FIG. 5 shows a schematic representation of an embodiment of a residual block, which consists of two convolutional layers with a sum of the input information in the block. It is used to increase large receptive field and improve the rate-distortion performance.

FIG. 6 shows a schematic representation of an embodiment of an up sample block.

FIG. 7 shows a schematic representation of an embodiment of a down sample block.

FIG. 8 shows a schematic representation of an embodiment of a structure of an attention module. The attention module can learn a model capable of paying more attention to more complex image regions, in order to improve coding performance with moderate training complexity. This is possible because a heavy mask is estimated that will give more importance to features that represent more complex regions. The attention module is composed by the sum of the input information with the output of the multiplication between the result of the mask and the output of convolutional layers.

FIG. 9 shows a schematic representation of an embodiment of a LMLF (local multi-level feature fusion) block. It extracts distinct high-level and low-level features. LMLF blocks consists of two streams of the base network, a deeper base network which includes six convolutional layers, and a shallower base network which includes three convolutional layers.

FIG. 10 shows a schematic representation of an embodiment of a CRM (Concatenated Residual Modules). This block can replace some residual blocks in the core encoder/decoder. It is composed of two or three residual blocks in series with an additional shortcut connection. It is useful to improve the information flow, reducing the correlation of the output, and improving the learning capability of the network.

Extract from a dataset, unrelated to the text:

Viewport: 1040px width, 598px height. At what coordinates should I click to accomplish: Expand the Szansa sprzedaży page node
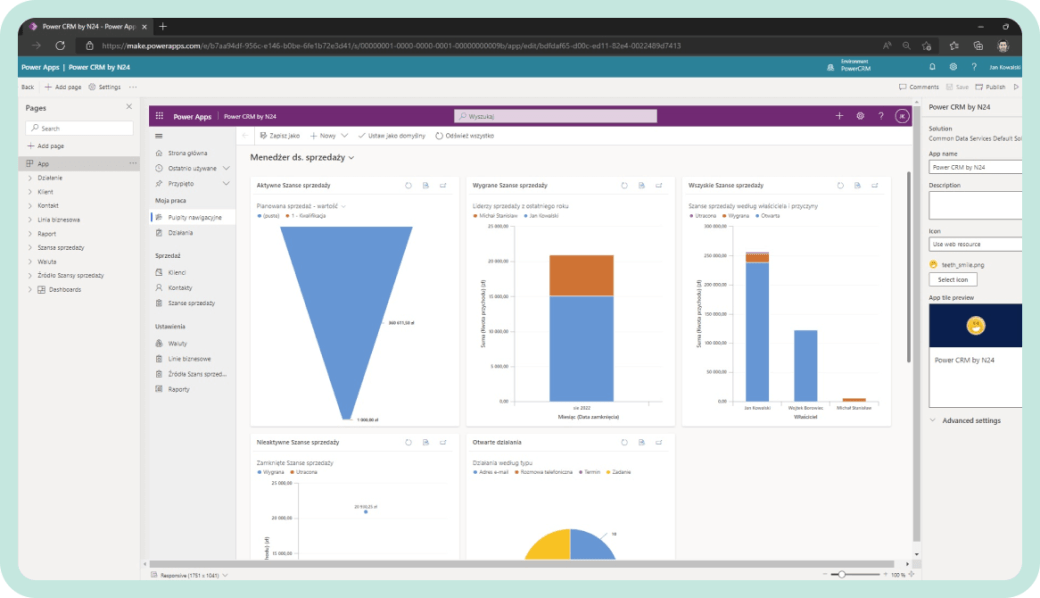30,247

FIG. 11 shows a schematic representation of an embodiment of a hyper encoder. Composed with some convolutional layers in series. In this case it is represented with five layers.

FIG. 12 shows a schematic representation of an embodiment of a hyper decoder. Composed with some convolutional layers in series. In this case it is represented with five layers.

FIG. 13 shows a schematic representation of an embodiment of three convolutional layers and the output of this block is used as input of the arithmetic coder and arithmetic decoder estimating a Gaussian Mixture Distribution.

In the present document, it is disclosed an efficient learning-based method to compress relevant visual objects, captured in surveillance contexts, and delivered for machine vision processing. It is also disclosed an object-based compression scheme, comprising multiple autoencoders, each one optimised to produce an efficient latent representation of a corresponding object class.

The performance of the disclosed method was evaluated with two types of visual objects: persons and faces and two task algorithms, i.e. two computer vision tasks: class identification and object recognition, besides traditional image quality metrics like PSNR and VMAF. In comparison with the Versatile Video Coding (VVC) standard, the disclosed method achieves significantly better coding efficiency than the VVC, e.g., up to 46.7% BD-rate reduction.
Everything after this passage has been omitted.